- _Given task_
Copy the material below line for line, changing nothing.

[Begin]

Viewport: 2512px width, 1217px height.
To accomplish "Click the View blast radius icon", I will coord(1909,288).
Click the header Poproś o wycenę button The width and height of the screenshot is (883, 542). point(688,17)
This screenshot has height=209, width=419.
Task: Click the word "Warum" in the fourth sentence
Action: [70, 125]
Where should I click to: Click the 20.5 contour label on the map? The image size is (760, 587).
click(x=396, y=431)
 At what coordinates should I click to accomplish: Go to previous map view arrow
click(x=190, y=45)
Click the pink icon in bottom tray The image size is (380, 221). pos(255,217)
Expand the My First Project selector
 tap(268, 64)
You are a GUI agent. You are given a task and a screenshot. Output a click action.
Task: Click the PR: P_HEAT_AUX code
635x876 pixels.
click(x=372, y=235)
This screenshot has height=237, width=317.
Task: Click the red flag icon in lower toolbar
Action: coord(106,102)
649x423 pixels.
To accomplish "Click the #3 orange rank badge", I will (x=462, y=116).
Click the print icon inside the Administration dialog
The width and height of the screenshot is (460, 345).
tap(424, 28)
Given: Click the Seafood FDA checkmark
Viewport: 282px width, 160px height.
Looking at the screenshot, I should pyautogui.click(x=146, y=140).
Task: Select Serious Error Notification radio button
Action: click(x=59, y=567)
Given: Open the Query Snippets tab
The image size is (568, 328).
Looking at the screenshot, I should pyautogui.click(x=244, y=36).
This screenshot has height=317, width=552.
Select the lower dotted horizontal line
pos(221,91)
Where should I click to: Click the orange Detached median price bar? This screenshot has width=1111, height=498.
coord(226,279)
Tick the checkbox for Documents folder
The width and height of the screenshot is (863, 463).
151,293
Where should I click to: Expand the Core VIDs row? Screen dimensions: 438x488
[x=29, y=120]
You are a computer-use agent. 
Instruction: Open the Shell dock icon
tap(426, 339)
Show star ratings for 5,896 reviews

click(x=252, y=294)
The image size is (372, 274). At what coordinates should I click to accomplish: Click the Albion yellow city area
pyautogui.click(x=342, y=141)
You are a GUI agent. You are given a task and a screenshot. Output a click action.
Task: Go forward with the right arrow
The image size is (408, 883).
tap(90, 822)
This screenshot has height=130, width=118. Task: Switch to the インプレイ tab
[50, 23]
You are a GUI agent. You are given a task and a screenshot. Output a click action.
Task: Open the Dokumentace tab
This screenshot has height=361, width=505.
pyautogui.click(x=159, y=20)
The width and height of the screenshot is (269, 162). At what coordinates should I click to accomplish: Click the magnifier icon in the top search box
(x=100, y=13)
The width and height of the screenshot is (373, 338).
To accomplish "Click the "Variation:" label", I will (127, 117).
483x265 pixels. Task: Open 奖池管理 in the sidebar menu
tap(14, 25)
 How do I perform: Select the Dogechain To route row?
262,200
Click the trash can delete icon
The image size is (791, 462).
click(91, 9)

[End]

- _Correct answer_
Viewport: 2512px width, 1217px height.
To accomplish "Click the View blast radius icon", I will coord(1909,288).
Click the header Poproś o wycenę button The width and height of the screenshot is (883, 542). point(688,17)
This screenshot has height=209, width=419.
Task: Click the word "Warum" in the fourth sentence
Action: [70, 125]
Where should I click to: Click the 20.5 contour label on the map? The image size is (760, 587).
click(x=396, y=431)
 At what coordinates should I click to accomplish: Go to previous map view arrow
click(x=190, y=45)
Click the pink icon in bottom tray The image size is (380, 221). pos(255,217)
Expand the My First Project selector
 tap(268, 64)
You are a GUI agent. You are given a task and a screenshot. Output a click action.
Task: Click the PR: P_HEAT_AUX code
635x876 pixels.
click(x=372, y=235)
This screenshot has height=237, width=317.
Task: Click the red flag icon in lower toolbar
Action: coord(106,102)
649x423 pixels.
To accomplish "Click the #3 orange rank badge", I will (x=462, y=116).
Click the print icon inside the Administration dialog
The width and height of the screenshot is (460, 345).
tap(424, 28)
Given: Click the Seafood FDA checkmark
Viewport: 282px width, 160px height.
Looking at the screenshot, I should pyautogui.click(x=146, y=140).
Task: Select Serious Error Notification radio button
Action: click(x=59, y=567)
Given: Open the Query Snippets tab
The image size is (568, 328).
Looking at the screenshot, I should pyautogui.click(x=244, y=36).
This screenshot has height=317, width=552.
Select the lower dotted horizontal line
pos(221,91)
Where should I click to: Click the orange Detached median price bar? This screenshot has width=1111, height=498.
coord(226,279)
Tick the checkbox for Documents folder
The width and height of the screenshot is (863, 463).
151,293
Where should I click to: Expand the Core VIDs row? Screen dimensions: 438x488
[x=29, y=120]
You are a computer-use agent. 
Instruction: Open the Shell dock icon
tap(426, 339)
Show star ratings for 5,896 reviews

click(x=252, y=294)
The image size is (372, 274). At what coordinates should I click to accomplish: Click the Albion yellow city area
pyautogui.click(x=342, y=141)
You are a GUI agent. You are given a task and a screenshot. Output a click action.
Task: Go forward with the right arrow
The image size is (408, 883).
tap(90, 822)
This screenshot has height=130, width=118. Task: Switch to the インプレイ tab
[50, 23]
You are a GUI agent. You are given a task and a screenshot. Output a click action.
Task: Open the Dokumentace tab
This screenshot has height=361, width=505.
pyautogui.click(x=159, y=20)
The width and height of the screenshot is (269, 162). At what coordinates should I click to accomplish: Click the magnifier icon in the top search box
(x=100, y=13)
The width and height of the screenshot is (373, 338).
To accomplish "Click the "Variation:" label", I will (127, 117).
483x265 pixels. Task: Open 奖池管理 in the sidebar menu
tap(14, 25)
 How do I perform: Select the Dogechain To route row?
262,200
Click the trash can delete icon
The image size is (791, 462).
click(91, 9)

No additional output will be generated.